WHAT THE TASK REQUIRES: Please list every published work cited in the fracture mechanics excerpt, with the authors, the year, and any page number given.

PAGE EXCERPT:
● ● ● ● ●

Geologic fracture mechanics (GFM) can be thought of as an interdisciplinary field combining approaches from engineering, materials science, and geology. It includes Linear Elastic Fracture Mechanics (LEFM) but relaxes some of the assumptions that are required for LEFM to apply to geologic structural discontinuities (i.e., fractures and deformation bands). LEFM is widely regarded as the most simple and restrictive special case of fracture mechanics (see discussions by Latzko, 1979; Kanninen and Popelar, 1985, p. 13; and Anderson, 1995, p. 117). Upon close examination, it may be seen that many of the predictions of LEFM do not match geologic observations as well as might be desired, suggesting the need for a more general approach that includes material from chemistry (to better consider diagenesis (Fig. 9.1) and subcritical fracture propagation) and plasticity (to better represent near-tip processes). Elements of some of these approaches are described in this chapter.

This chapter provides a synopsis of the use of 2-D (two-dimensional) stress in rock deformation. First, we’ll look at how to apply these simple equations to problems in Coulomb frictional sliding along surfaces in rock. Then we’ll introduce two other very useful, but somewhat more involved, failure criteria for rocks. By the end of the chapter you should be able to start with the stresses on a small piece of intact rock, know how to deal with either a simple Coulomb slip surface or a crack, and then apply this to understand the field-scale characteristics of large-scale fractured outcrops (Fig. 3.1).

● ● ● ● ●

PROVIDED DATA:

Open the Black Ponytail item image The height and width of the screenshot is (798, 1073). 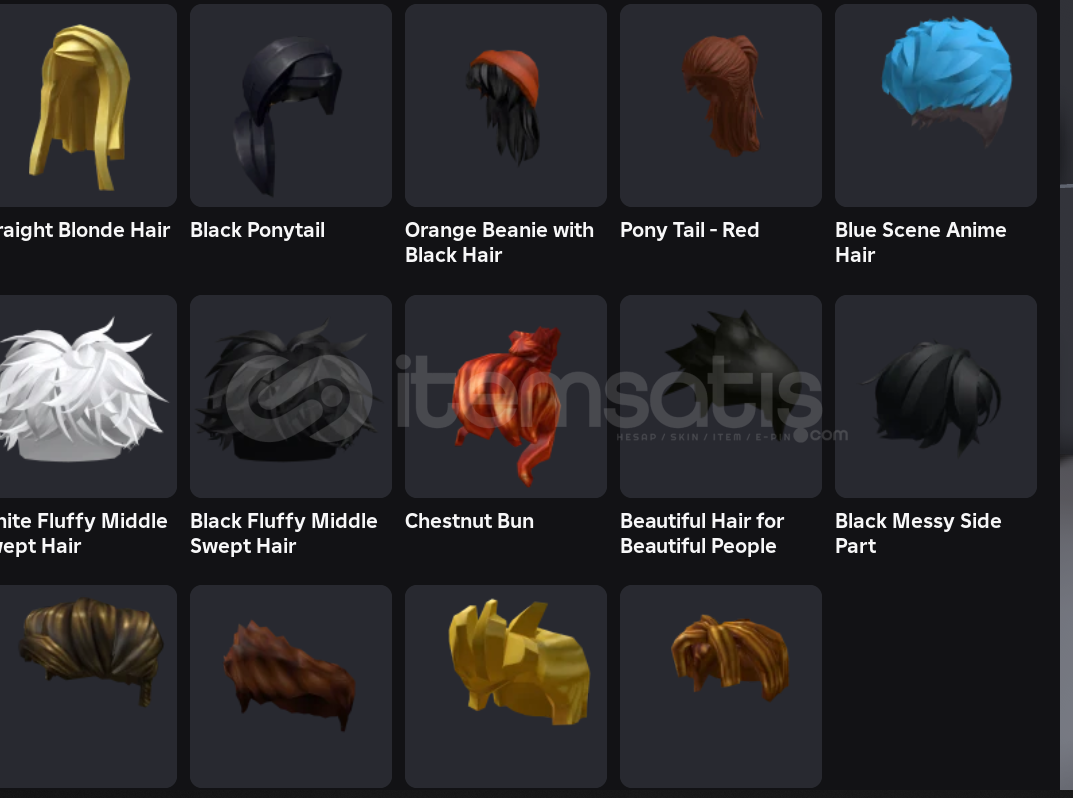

● ● ● ● ●

WRITTEN SOLUTION:
- Latzko, 1979
- Kanninen and Popelar, 1985, p. 13
- Anderson, 1995, p. 117